── Ausgewählter Text ──
Laß bitte trotzdem mal hören, es gibt noch 2013er Modelle!

Uli


----------



## hawiro (6. Mai 2014)

Ich bin sehr zufrieden damit. Wie bei einem 29er-All-Mountain nicht anders zu erwarten, ist das Ding natürlich kein Wunder an verspielter Wendigkeit, aber ich kann mich auf der anderen Seite auch nicht beschweren, obwohl ich Rahmengröße XL fahre. Durch die großen Räder und den großen Federweg kann man schön auch mal draufhalten, wenn es rumpelig wird. Überschlagsgefühle, die ich mit 26ern in meiner Größe früher hatte, sind mit dem Shinobi passé, was aber natürlich auch für die meisten anderen 29er gelten dürfte.

Der Rahmen ist sehr stabil und für mich ist die Sitzposition wegen des langen Oberrohrs sehr gut (letzteres war auch der Hauptgrund, warum ich mir das Shinobi gekauft habe). Der Hinterbau ist durch den kürzeren Federweg natürlich nicht so plüschig wie bei Rädern mit mehr Federweg, aber auch nicht unangenehm. Das hängt natürlich auch vom verbauten Material ab (bei meinem Bike Monarch RT 3, da gibt es sicher noch bessere Dämpfer). Die Schaltung ist Standard-Shimano, da kann ich auch nicht meckern.
───
── Vorliegende Datenzeilen ──
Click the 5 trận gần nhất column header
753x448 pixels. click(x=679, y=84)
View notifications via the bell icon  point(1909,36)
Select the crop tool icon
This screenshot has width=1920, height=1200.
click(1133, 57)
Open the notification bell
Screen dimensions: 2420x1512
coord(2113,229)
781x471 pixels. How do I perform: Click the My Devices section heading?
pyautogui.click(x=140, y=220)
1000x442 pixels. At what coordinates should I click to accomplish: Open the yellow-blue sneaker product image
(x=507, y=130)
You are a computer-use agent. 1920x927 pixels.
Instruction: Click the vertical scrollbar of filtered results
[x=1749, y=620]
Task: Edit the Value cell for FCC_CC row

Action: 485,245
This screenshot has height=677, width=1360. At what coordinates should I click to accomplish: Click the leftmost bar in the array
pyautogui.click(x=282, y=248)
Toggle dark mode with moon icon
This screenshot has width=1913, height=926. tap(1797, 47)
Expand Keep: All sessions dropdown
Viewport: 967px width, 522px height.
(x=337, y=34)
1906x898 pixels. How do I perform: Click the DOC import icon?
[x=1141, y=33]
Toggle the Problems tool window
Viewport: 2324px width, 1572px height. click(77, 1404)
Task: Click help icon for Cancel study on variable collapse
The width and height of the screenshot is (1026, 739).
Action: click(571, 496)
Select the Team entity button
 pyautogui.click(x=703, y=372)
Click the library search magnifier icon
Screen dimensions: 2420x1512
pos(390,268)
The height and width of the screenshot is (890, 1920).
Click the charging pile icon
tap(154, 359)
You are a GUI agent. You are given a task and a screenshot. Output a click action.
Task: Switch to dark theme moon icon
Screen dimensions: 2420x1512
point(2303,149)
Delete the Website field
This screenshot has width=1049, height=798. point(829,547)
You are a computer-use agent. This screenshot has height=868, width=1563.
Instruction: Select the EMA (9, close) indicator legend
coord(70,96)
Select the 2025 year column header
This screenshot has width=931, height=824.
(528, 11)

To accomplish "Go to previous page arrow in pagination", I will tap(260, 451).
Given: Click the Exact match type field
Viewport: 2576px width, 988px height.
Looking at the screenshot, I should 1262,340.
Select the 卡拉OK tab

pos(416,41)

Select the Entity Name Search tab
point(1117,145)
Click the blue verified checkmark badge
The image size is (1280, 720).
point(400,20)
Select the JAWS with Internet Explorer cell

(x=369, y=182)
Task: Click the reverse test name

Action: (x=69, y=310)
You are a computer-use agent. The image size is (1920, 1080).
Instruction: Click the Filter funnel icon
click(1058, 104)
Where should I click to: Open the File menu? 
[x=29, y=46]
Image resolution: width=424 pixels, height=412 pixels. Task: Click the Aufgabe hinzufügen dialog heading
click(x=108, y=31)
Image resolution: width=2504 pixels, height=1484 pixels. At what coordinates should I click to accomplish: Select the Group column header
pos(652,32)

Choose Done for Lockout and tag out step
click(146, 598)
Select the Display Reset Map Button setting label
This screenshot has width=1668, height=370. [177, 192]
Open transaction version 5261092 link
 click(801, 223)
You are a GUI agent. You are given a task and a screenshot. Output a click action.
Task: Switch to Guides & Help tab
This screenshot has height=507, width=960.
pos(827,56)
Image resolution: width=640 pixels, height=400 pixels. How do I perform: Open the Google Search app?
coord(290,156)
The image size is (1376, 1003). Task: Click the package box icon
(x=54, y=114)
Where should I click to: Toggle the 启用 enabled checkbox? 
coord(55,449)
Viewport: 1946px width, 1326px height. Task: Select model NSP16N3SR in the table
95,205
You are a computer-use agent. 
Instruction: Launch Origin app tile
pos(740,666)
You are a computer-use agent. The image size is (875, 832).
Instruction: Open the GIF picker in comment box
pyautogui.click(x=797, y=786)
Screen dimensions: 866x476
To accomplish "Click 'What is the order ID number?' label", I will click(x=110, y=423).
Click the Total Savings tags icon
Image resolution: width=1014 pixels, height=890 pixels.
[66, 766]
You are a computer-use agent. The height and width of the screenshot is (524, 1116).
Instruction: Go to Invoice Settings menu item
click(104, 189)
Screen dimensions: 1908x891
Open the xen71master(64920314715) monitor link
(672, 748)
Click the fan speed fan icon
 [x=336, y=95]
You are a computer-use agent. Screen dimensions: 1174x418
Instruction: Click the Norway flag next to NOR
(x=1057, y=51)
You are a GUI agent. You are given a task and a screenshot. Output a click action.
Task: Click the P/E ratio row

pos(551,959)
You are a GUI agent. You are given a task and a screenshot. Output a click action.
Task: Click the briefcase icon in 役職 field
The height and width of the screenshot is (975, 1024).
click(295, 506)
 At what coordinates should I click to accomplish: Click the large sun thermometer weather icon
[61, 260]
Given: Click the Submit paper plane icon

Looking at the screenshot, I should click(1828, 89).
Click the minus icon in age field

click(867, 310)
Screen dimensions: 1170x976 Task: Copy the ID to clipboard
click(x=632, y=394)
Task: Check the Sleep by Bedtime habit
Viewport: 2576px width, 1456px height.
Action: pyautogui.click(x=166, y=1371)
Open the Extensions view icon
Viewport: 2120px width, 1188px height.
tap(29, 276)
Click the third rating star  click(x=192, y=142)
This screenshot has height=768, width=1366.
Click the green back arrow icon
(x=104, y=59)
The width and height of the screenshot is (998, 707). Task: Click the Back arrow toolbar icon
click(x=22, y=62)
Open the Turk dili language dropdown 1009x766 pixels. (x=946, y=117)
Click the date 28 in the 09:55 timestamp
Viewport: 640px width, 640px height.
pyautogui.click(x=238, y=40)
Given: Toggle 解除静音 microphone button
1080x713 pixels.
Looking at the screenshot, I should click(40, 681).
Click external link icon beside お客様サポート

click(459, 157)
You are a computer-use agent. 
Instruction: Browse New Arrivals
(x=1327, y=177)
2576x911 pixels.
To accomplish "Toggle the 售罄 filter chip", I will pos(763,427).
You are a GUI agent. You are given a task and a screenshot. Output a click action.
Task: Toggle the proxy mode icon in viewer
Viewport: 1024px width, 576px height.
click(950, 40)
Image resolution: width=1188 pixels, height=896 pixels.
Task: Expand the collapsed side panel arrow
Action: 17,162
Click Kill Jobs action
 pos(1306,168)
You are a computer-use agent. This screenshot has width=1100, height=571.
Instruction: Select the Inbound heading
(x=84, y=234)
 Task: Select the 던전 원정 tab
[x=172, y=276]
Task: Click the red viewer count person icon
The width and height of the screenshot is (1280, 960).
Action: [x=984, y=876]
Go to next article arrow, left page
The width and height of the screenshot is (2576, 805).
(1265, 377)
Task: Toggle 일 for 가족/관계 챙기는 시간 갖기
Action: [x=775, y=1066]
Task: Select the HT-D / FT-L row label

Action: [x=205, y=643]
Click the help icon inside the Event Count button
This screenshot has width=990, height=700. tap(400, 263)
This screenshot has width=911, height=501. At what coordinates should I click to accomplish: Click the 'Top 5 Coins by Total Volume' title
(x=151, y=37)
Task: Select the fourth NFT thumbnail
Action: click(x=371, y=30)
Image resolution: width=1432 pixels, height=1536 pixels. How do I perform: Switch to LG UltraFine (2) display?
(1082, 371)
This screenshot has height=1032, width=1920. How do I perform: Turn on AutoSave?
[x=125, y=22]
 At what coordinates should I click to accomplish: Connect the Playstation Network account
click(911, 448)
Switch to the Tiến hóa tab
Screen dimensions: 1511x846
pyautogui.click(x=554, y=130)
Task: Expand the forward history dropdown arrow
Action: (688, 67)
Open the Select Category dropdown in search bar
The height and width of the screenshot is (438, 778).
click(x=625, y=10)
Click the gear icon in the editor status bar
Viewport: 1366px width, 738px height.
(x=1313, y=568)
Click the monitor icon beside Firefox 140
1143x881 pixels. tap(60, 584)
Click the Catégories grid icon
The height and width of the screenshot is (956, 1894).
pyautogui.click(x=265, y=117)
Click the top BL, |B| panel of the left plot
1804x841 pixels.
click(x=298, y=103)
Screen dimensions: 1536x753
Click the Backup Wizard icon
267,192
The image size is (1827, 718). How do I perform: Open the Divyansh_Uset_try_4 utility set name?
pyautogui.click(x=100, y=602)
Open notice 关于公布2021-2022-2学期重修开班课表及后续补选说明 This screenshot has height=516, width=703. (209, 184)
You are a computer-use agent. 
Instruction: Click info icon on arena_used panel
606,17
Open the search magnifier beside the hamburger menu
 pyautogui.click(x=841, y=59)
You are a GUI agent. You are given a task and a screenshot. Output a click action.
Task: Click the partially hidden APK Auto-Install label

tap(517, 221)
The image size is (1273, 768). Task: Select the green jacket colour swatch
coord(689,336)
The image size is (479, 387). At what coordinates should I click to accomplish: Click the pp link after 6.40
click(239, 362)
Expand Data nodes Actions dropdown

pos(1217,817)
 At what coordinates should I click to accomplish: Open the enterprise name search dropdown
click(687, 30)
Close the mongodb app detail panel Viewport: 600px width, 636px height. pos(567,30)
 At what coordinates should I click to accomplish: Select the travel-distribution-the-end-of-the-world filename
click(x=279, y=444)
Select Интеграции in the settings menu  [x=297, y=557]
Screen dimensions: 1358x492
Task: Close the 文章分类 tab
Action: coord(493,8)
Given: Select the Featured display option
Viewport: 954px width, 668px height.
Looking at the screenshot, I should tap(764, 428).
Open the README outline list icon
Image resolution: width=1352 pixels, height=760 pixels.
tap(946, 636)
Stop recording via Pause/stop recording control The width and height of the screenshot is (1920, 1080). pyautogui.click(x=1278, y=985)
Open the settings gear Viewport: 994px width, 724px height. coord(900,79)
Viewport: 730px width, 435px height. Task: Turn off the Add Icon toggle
───
Schreibaufgabe 1: Schreib aus dem Forumstext zum Shinobi den Abschnitt zwischen "Laß bitte trotzdem" und "29er gelten dürfte." einschließlich ab und benenne dabei "Rahmengröße XL" in "Rahmengröße L" um.
Schreibaufgabe 2: Stelle die Datenzeilen zwischen der Zeile mit "You are a computer-use agent. The image size is (1920, 1080)." und der Zeile mit "(x=54, y=114)" als JSON-Liste von Strings dar, beide Zeilen eingeschlossen. Jede Zeile wird ein eigener String, Leerzeilen fallen weg.
Der Text und die Datenzeilen haben nichts miteinander zu tun.

Vollständige Antwort 1:
Laß bitte trotzdem mal hören, es gibt noch 2013er Modelle!

Uli


----------



## hawiro (6. Mai 2014)

Ich bin sehr zufrieden damit. Wie bei einem 29er-All-Mountain nicht anders zu erwarten, ist das Ding natürlich kein Wunder an verspielter Wendigkeit, aber ich kann mich auf der anderen Seite auch nicht beschweren, obwohl ich Rahmengröße L fahre. Durch die großen Räder und den großen Federweg kann man schön auch mal draufhalten, wenn es rumpelig wird. Überschlagsgefühle, die ich mit 26ern in meiner Größe früher hatte, sind mit dem Shinobi passé, was aber natürlich auch für die meisten anderen 29er gelten dürfte.

Vollständige Antwort 2:
[
  "You are a computer-use agent. The image size is (1920, 1080).",
  "Instruction: Click the Filter funnel icon",
  "click(1058, 104)",
  "Where should I click to: Open the File menu? ",
  "[x=29, y=46]",
  "Image resolution: width=424 pixels, height=412 pixels. Task: Click the Aufgabe hinzufügen dialog heading",
  "click(x=108, y=31)",
  "Image resolution: width=2504 pixels, height=1484 pixels. At what coordinates should I click to accomplish: Select the Group column header",
  "pos(652,32)",
  "Choose Done for Lockout and tag out step",
  "click(146, 598)",
  "Select the Display Reset Map Button setting label",
  "This screenshot has width=1668, height=370. [177, 192]",
  "Open transaction version 5261092 link",
  " click(801, 223)",
  "You are a GUI agent. You are given a task and a screenshot. Output a click action.",
  "Task: Switch to Guides & Help tab",
  "This screenshot has height=507, width=960.",
  "pos(827,56)",
  "Image resolution: width=640 pixels, height=400 pixels. How do I perform: Open the Google Search app?",
  "coord(290,156)",
  "The image size is (1376, 1003). Task: Click the package box icon",
  "(x=54, y=114)"
]